Des mesures édictées pour freiner les accidents de la circulation à Arrah

La préfecture d’Arrah a été le cadre d’une rencontre sanctionnée par la prise de mesures en vue de limiter les accidents de circulation dans la localité. 

Cette rencontre organisée vendredi était présidée par le préfet, en présence du Général Ange Kessy Kouamé, fils de la région, du maire, du sous-préfet, du commandant de brigade et des membres de la chefferie. 

A l’issue de cette réunion, une résolution en 14 points a été prise dans le but de réguler le transport dans le département. 

Ainsi, à compter de ce lundi (11 février 2019), tout conducteur de moto de trois roues doit obligatoirement disposer d’un permis de conduire catégorie A, sous peine d’être mis aux arrêts.

À compter du 1er juin 2019, tout conducteur de moto deux roues (à partir de moteur 80) doit disposer d’un permis de conduire catégorie A, sous peine d’être mis aux arrêts, également.

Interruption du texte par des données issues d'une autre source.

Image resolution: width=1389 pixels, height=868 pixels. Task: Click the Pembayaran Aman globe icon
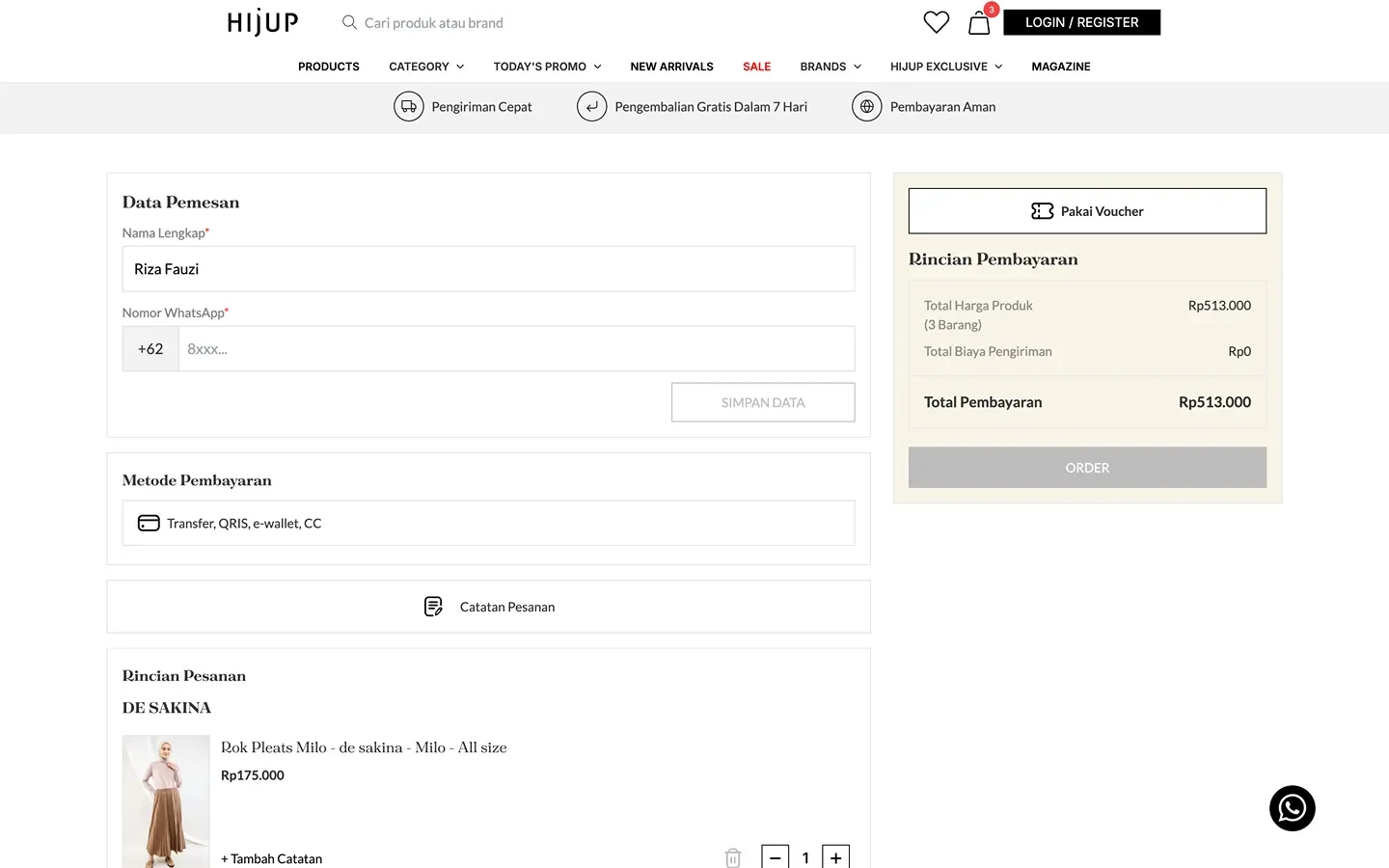pyautogui.click(x=866, y=106)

En outre, toute moto roulant dans le département d’Arrah doit être immatriculée sous peine de mise en fourrière; toute moto roulant dans le département doit disposer d’une assurance sous peine de mise en fourrière.

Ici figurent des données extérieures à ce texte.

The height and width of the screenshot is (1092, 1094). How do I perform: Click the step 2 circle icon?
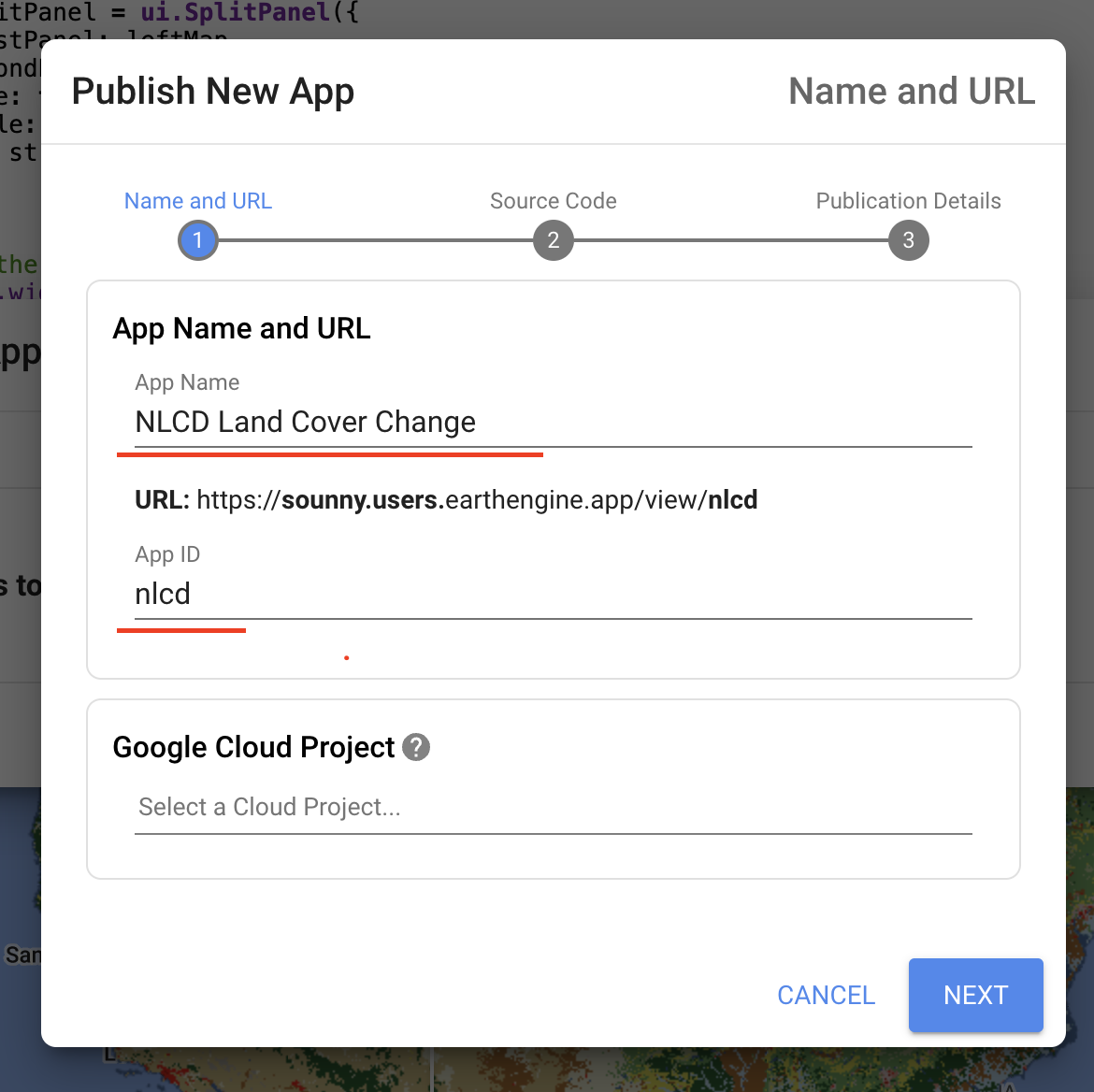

Toujours à compter du 1er juin 2019, le port du casque est obligatoire pour tout conducteur de moto et son passager en ville comme en campagne, sous peine d’être amendé. Tout conducteur qui dépassera la vitesse réglementaire (55 km/h en agglomération) subira la rigueur de la loi; tout stationnement de véhicule à des endroits inappropriés sera sanctionné.

Les autorités administratives s’engagent à faire installer des dos d’âne à des points critiques de la ville. La mairie s’engage à mettre à la disposition de la gendarmerie, une zone de fourrière et elle s’engage aussi à attribuer une immatriculation communale à tous les moto-taxis. 

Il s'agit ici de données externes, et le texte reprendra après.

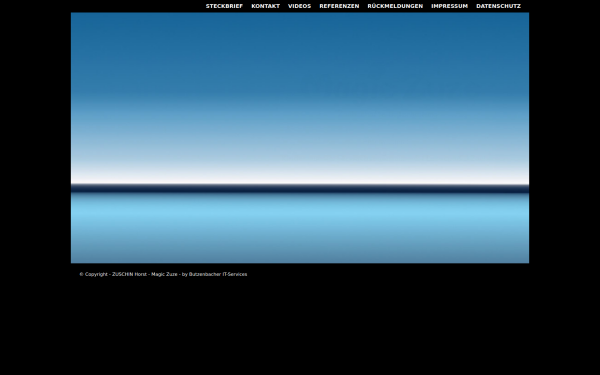This screenshot has width=600, height=375.
Task: View the RÜCKMELDUNGEN page
Action: pos(395,6)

11. La mairie s’engage à aménager une gare routière en bonne et due forme pour tous les véhicules de transport, et à déguerpir toutes les installations qui obstruent la voie routière. 

Les autorités s’engagent à ne pas intervenir auprès de la gendarmerie pour que les mis en cause échappent à la rigueur de la loi, et la gendarmerie s’engage à faire appliquer la loi en faisant fi des rackets.